I\'m working on a crawler and need to understand exactly what is meant by \"link depth\". Take nutch for example: http://wiki.apache.org/nutch/NutchTutorial
I need to write a crawler to extract some info from few pre-slected websites only. I know this is a straightway job but am thinking of using google app engine to get this done.
I\'m working on a project where I need a mature crawler to do some work, and I\'m evaluating Nutch for this purpose.

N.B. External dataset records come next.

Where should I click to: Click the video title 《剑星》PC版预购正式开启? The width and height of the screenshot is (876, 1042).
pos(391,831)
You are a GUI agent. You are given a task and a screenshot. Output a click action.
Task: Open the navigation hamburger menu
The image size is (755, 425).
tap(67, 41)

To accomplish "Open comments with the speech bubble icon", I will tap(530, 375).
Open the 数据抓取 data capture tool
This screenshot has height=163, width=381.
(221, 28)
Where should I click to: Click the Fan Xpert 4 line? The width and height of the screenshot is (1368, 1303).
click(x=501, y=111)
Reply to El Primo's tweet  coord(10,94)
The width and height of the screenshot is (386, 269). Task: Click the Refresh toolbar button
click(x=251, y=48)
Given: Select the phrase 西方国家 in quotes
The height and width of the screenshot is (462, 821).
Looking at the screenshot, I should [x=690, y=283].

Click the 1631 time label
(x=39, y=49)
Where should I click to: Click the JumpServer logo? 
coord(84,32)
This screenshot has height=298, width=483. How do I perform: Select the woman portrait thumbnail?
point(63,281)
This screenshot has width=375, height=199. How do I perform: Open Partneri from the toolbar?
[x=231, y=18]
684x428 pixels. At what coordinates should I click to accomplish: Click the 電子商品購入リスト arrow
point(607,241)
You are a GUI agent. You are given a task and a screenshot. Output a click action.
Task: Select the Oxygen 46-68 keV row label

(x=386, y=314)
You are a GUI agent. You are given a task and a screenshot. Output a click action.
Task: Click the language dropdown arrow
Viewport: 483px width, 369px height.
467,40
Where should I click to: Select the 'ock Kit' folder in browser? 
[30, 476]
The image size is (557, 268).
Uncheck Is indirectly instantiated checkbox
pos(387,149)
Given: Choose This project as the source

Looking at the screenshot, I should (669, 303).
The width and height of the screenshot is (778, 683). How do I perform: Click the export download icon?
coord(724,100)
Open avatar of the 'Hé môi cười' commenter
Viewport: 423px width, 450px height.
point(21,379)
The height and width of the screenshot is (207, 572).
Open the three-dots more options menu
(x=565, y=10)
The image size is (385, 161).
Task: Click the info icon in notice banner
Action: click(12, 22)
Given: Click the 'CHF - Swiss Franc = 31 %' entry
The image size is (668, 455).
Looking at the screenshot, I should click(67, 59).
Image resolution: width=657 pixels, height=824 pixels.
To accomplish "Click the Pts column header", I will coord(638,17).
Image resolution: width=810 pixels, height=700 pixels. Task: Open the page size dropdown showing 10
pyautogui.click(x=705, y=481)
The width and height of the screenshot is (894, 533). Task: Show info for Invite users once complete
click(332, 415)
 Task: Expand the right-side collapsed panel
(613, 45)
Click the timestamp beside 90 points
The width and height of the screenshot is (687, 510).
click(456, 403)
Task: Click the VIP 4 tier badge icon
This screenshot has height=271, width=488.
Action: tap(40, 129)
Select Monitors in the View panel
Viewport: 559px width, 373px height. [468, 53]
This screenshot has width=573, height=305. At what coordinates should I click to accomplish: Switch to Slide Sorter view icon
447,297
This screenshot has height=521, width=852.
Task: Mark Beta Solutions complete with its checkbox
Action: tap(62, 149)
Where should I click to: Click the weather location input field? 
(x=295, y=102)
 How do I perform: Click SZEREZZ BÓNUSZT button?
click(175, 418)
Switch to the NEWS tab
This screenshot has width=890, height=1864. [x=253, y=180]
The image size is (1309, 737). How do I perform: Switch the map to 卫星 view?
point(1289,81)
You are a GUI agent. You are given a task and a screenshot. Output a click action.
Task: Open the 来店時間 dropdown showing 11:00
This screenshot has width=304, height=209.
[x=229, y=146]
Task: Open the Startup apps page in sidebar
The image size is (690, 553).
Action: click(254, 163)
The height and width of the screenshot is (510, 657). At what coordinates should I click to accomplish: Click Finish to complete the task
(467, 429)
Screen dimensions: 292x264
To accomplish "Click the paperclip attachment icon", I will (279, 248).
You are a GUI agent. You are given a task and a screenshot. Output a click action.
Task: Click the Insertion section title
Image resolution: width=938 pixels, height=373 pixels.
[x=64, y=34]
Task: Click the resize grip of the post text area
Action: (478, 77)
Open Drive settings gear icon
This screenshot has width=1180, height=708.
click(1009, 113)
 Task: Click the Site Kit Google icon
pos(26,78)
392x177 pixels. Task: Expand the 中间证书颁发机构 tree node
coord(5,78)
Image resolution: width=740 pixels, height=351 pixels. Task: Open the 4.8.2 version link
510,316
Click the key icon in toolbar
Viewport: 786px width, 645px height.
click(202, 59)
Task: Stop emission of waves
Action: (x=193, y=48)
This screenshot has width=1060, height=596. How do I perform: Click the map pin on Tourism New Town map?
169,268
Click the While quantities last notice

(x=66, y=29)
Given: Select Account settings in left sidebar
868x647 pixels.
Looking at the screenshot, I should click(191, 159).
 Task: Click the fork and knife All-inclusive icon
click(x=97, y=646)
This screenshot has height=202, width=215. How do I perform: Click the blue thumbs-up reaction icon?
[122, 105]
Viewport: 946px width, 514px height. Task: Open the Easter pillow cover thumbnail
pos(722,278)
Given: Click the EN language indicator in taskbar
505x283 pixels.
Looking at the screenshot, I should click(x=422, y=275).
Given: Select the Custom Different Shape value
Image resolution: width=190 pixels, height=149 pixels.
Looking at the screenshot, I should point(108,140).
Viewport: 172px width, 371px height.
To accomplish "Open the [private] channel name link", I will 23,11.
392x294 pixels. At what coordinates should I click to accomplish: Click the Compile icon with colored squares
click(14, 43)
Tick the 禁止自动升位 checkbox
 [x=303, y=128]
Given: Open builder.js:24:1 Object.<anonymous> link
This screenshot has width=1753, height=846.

I\'m trying to run Nutch on my Windows machine. I have Nutch, Java, Tomcat, and Cygwin installed. When I try to run the crawl command in Cygwin, I get the following error:
Can I use a MapReduce framework to create an index and somehow add it to a distributed Solr? I have a burst of information (logfiles and documents) that will be transported over the internet and stor
We\'re about to start a project consisting of a search engine website. We need to implement a site that has social functionalities upon it\'s core search engine solution. Obviously, we need to choose
I configured nutch with the following in my conf/nutch-site.xml <prope开发者_如何学Pythonrty>
This question is unlikely to help any future visitors; it is only relevant to a small geographic area, a specific moment in time,or an extraordinarily narrow situation that is not generally applic
I\'m trying to profile Nutch using VisualVM.Lucene is the part of the Nutch core responsible for ge开发者_StackOverflow社区nerating url indexes and for searching these indexes due to some query.I\'m r
does apache-nutch support sitemaps? o开发者_JAVA技巧r how can i implement it myself? how can i use priority field, should it be multiplied to boost field?Not that I\'m aware of.